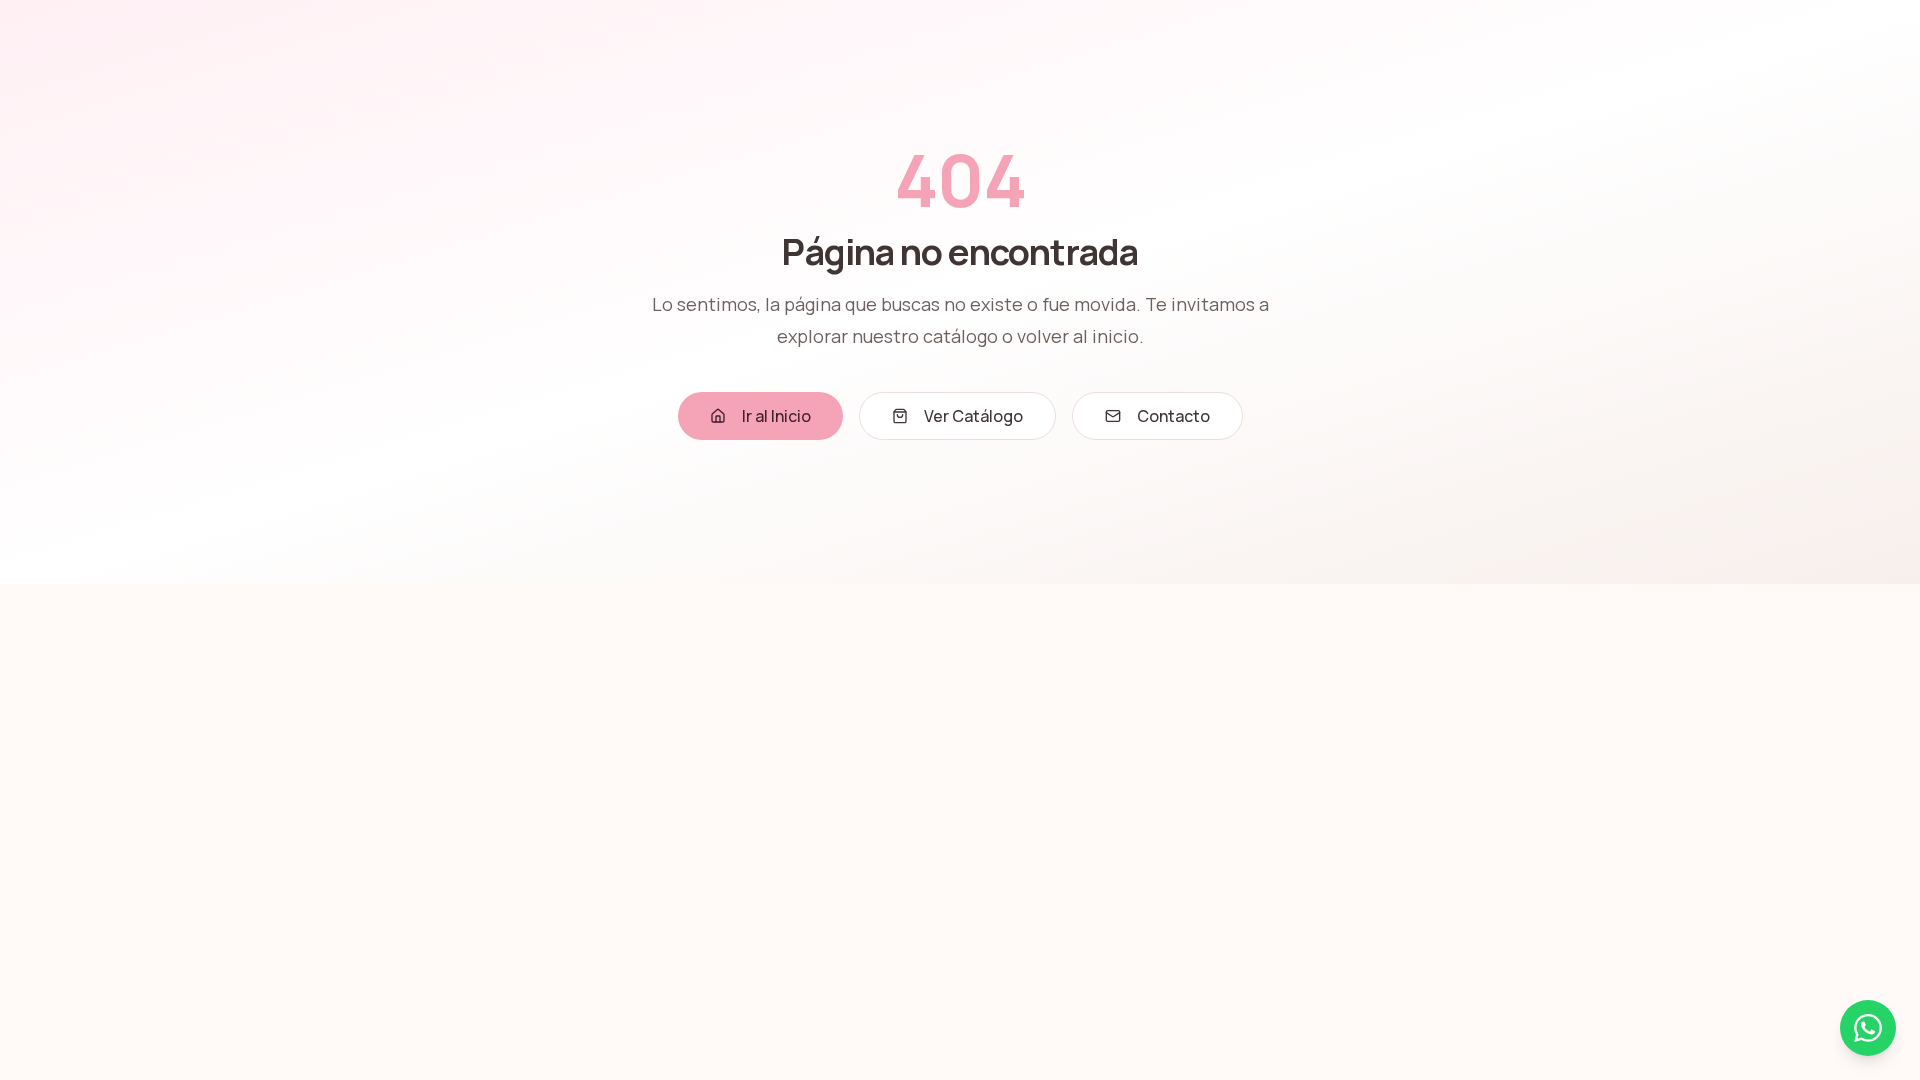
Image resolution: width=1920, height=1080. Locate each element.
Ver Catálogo (973, 416)
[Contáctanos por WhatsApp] (1868, 1028)
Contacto (1173, 416)
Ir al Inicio (776, 416)
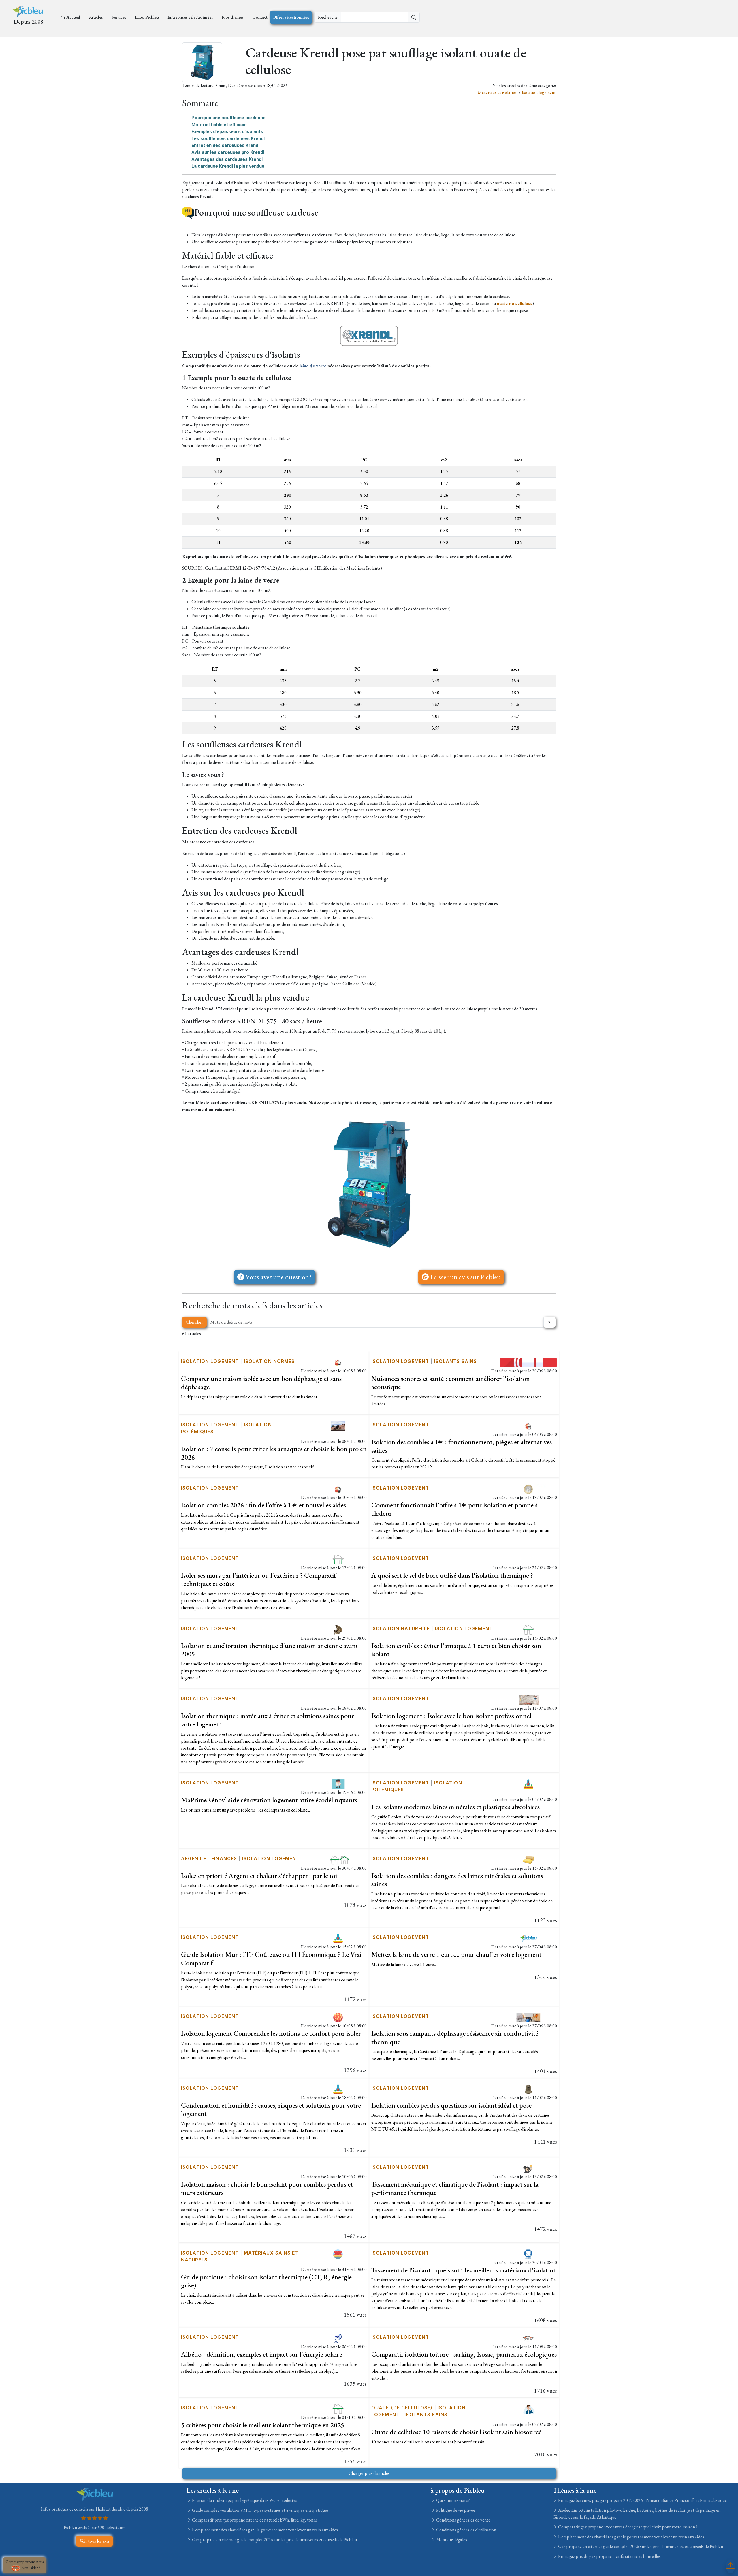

• • • • •

WHAT THE TASK REQUIRES
Every record must be returned exactly. Leave its pictures out.

ANSWER TO THE EXERCISE
Image resolution: width=1920, height=1080. Locate each element.
Ver Catálogo (973, 416)
[Contáctanos por WhatsApp] (1868, 1028)
Contacto (1173, 416)
Ir al Inicio (776, 416)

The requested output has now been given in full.